### Exercise requirements
All entries are to be transcribed verbatim, but images are not carried over.

Stored data entries:
- - - - - - -
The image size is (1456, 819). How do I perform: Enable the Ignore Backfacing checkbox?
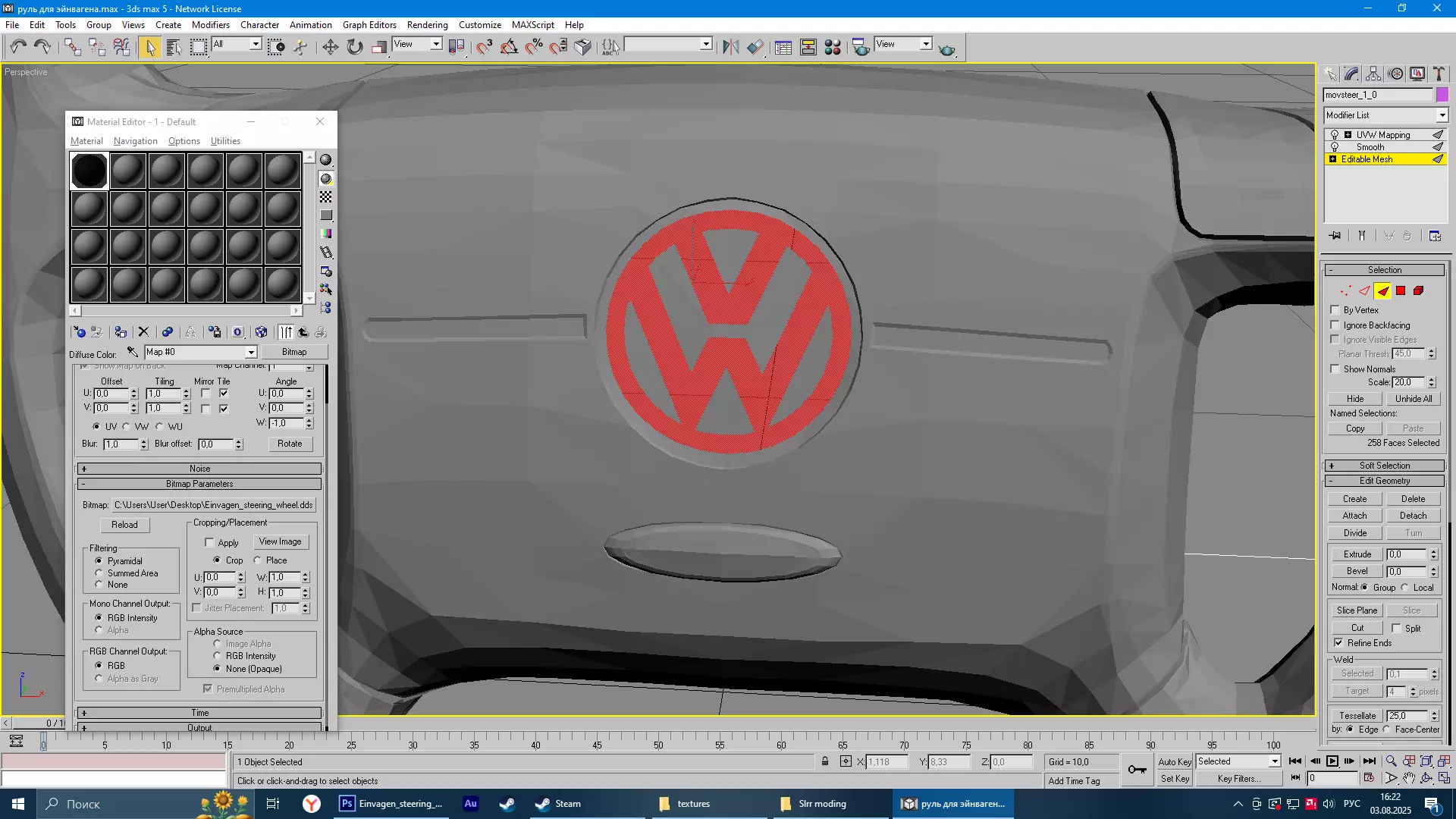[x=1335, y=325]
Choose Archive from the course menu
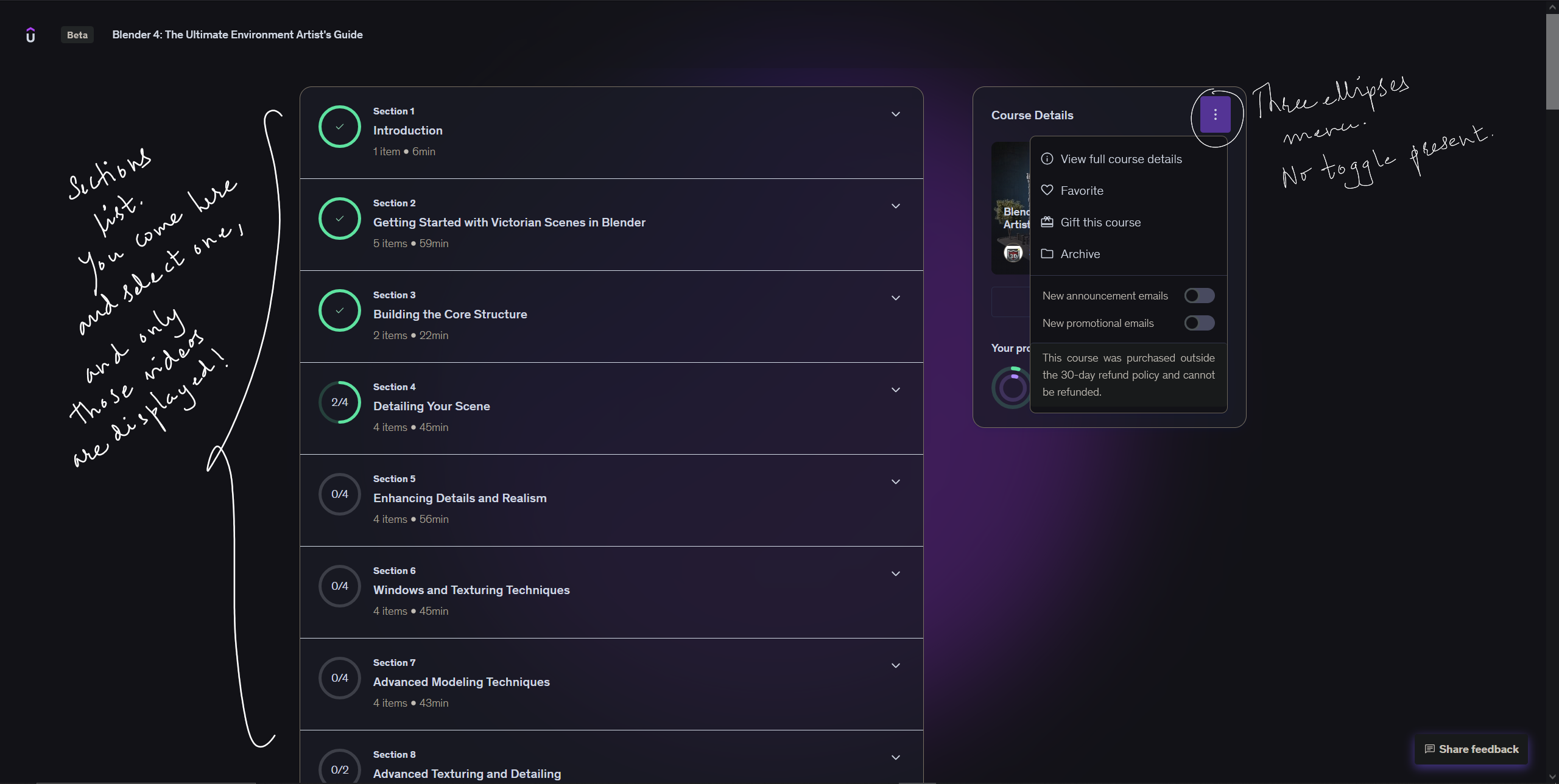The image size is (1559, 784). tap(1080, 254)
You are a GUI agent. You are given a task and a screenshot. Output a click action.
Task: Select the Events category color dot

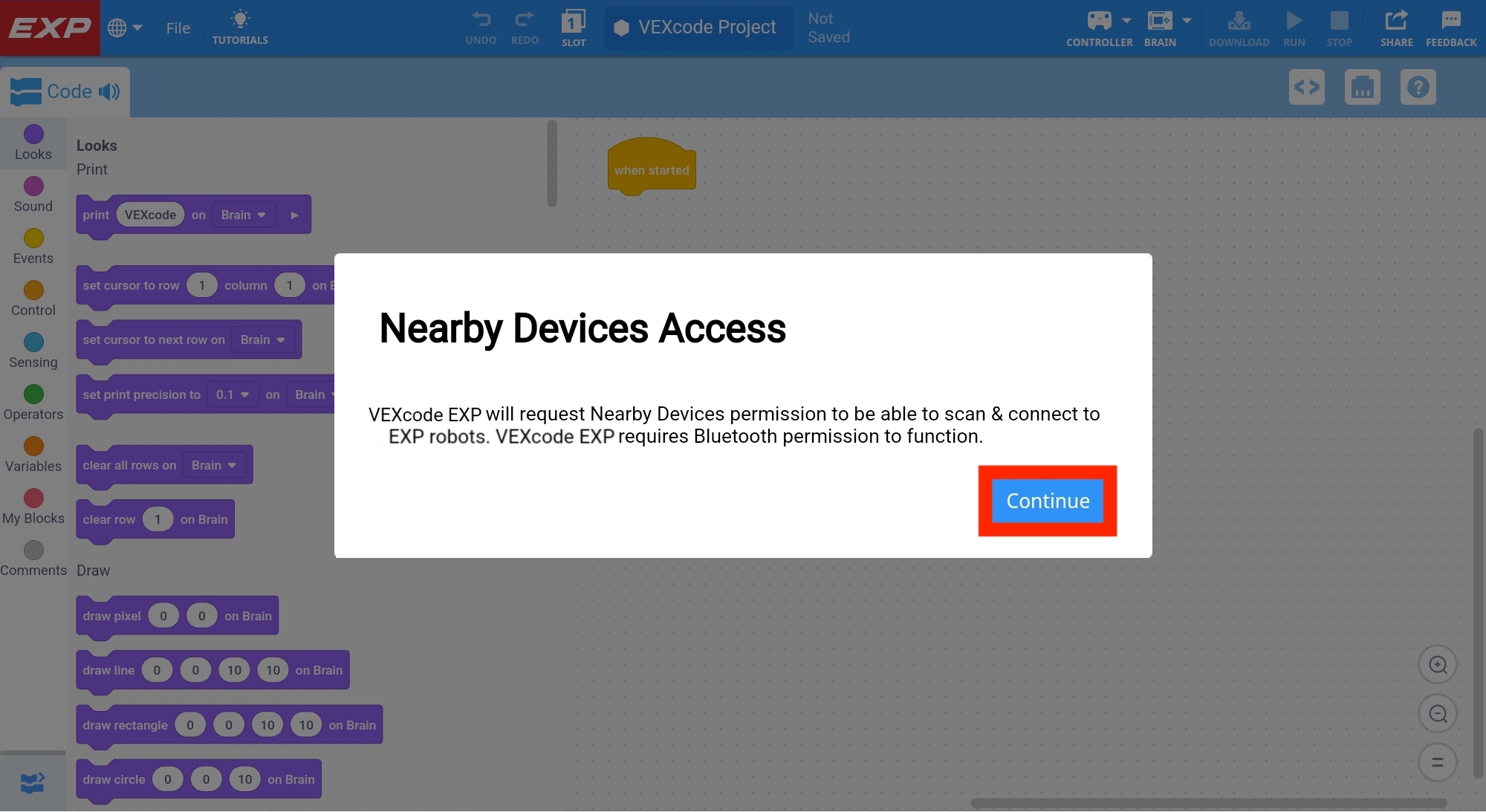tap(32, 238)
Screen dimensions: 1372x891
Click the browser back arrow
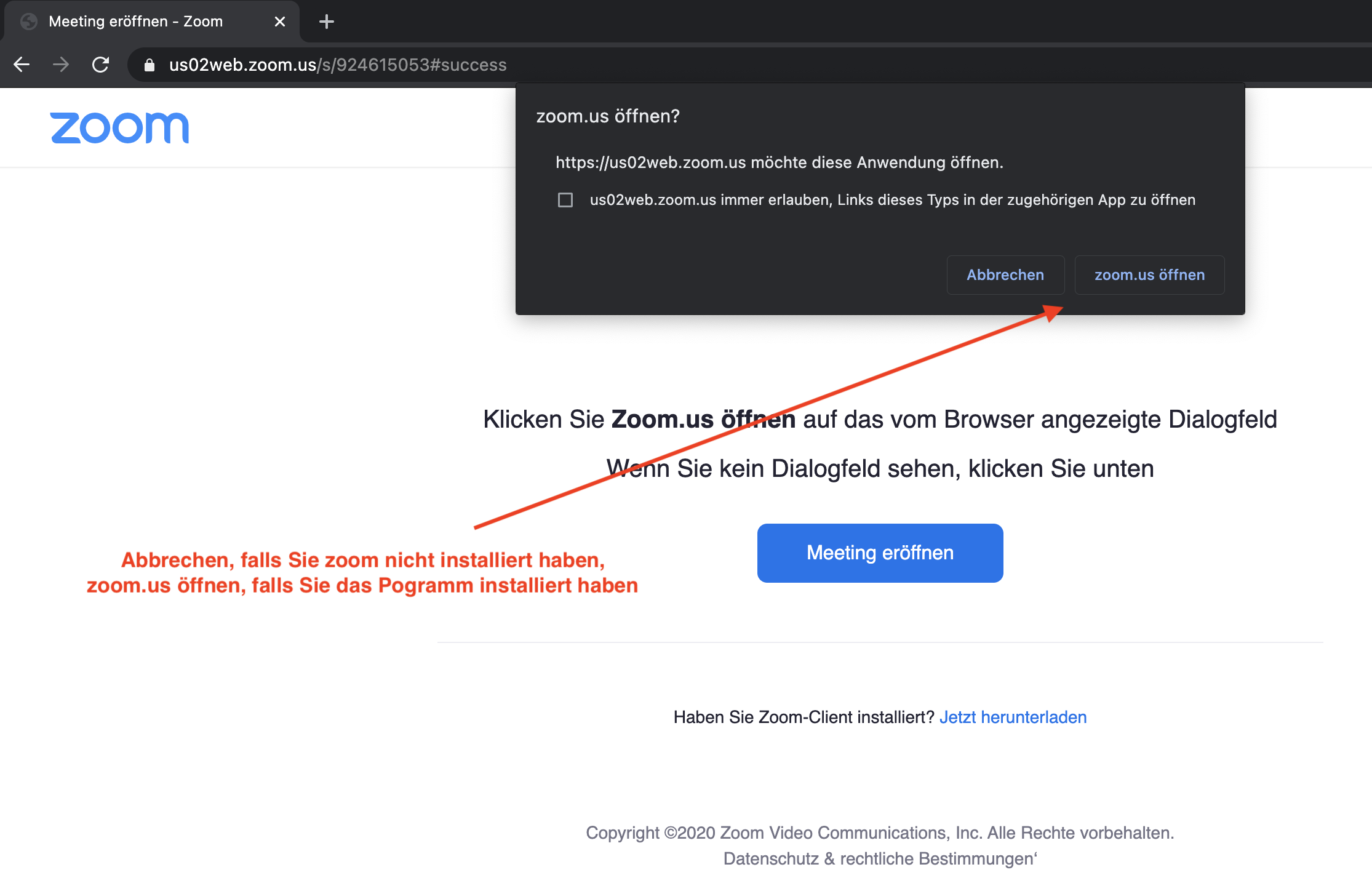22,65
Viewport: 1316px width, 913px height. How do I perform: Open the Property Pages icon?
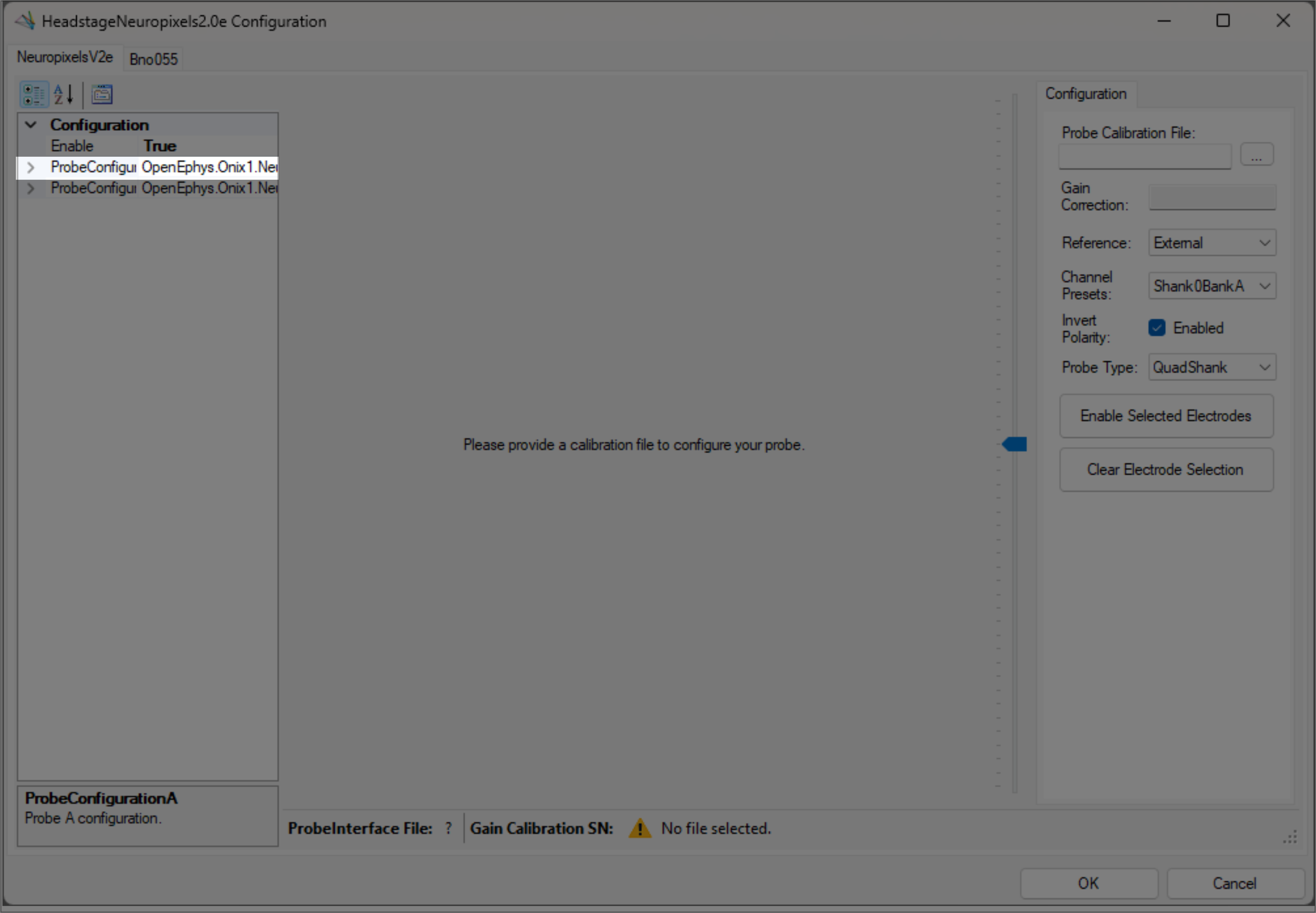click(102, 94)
- - - - - - -
### Reply
The image size is (1456, 819). How do I perform: Enable the Ignore Backfacing checkbox?
[x=1335, y=325]
Choose Archive from the course menu
The image size is (1559, 784). tap(1080, 254)
You are a GUI agent. You are given a task and a screenshot. Output a click action.
Task: Select the Events category color dot

tap(32, 238)
Screen dimensions: 1372x891
Click the browser back arrow
22,65
Viewport: 1316px width, 913px height. How do I perform: Open the Property Pages icon?
click(102, 94)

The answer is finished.